Soldados de la República
Miguel Pastrana. Madrid, primavera de 2003
(Sobre la noticia de una denegación -otra de muchas- de ayudas a veteranos del Ejército Popular y el Maquis) A Juan Portela y el resto de combatientes. ¿Qué gobierno se acuerda de vosotros, soldados del gobierno que fue un día?
Porque no fue la vuestra una vistosa misión humanitaria, con fotos entrañables de niños sonriendo mientras comen lo que hoy les cayó en suerte, y que luego -idéntica sonrisa, pues idéntica suerte proveyó- jugarán con los extraños artefactos llovidos desde el cielo.
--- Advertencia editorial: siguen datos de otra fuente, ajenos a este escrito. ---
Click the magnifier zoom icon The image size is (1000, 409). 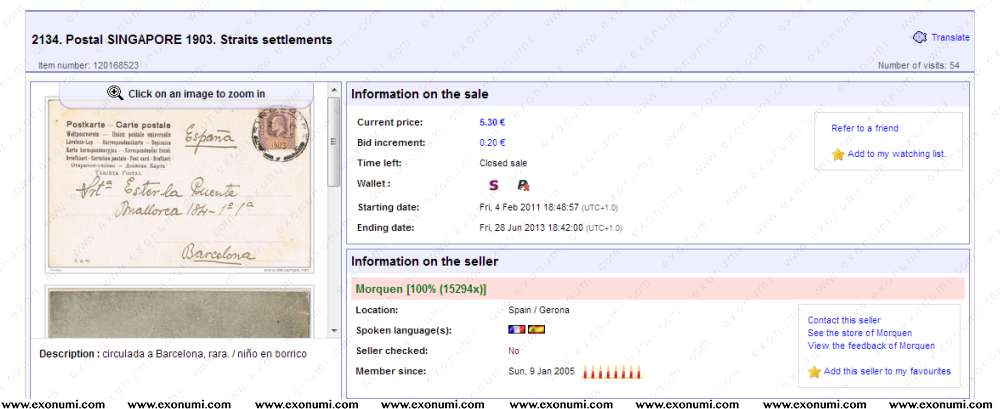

No procurasteis gloria en remotos países bajo pretextos varios, que haber siempre los hay; incluso buenos. Pero no tuvisteis que buscar muy lejos, no: la guerra vino un día a vuestra puerta, y era un fusil que debía elegirse sostener en las manos o encarar de espaldas contra un muro. Fue preciso "matar para seguir viviendo", como dijo un soldado de Orihuela. En vuestro corazón late una vieja piel de toro que el tiempo ha curtido. Aún llamean hogueras sobre su geografía: Puente de Los Franceses, Gernika, Ebro, Brunete, Badajoz, Madrid "rompeolas de todas las Españas"... Rescoldos de otra época que no siendo mejor, sí más honesta. Las cosas se llamaban por su nombre. La guerra se llamaba guerra; los muertos, muertos; con el mudo respeto que la palabra impone, que es vil robarle a un muerto, el que fuere, la verdad, en su condición resuelta con última y sencilla nitidez. Y aunque no faltan quienes ahora dicen que iguales fueron todos, pues la sangre vertida a todos llega al fin y al cabo, no fue igual, como no es igual tener, que no tener. Porque la muerte a todos nos hermana, sí: pero es en la muerte, no en la vida. Ni tan siquiera -bien sabéis- en el recuerdo. Endeble han de tener el suyo quienes también con sangre y fuego, dieron ahora en hacer Democracia a todo coste, aunque mejor si es lejos y rentable. Olvidan a los hombres y mujeres que aquí la defendieron años antes; no signifique acaso la palabra ya lo mismo, o no gustara entonces. (Triste sino el de las palabras bellas, que es el de ser tan putas) Mas si ganaron otros la batalla, tengan ellos la fría paz del mármol con su losa de oprobio: no es ese vuestro sitio, sino uno más allá de la victoria o la derrota, por igual terribles. Un lugar que es combate todavía. Se llama la memoria. En Madrid, Miguel Pastrana.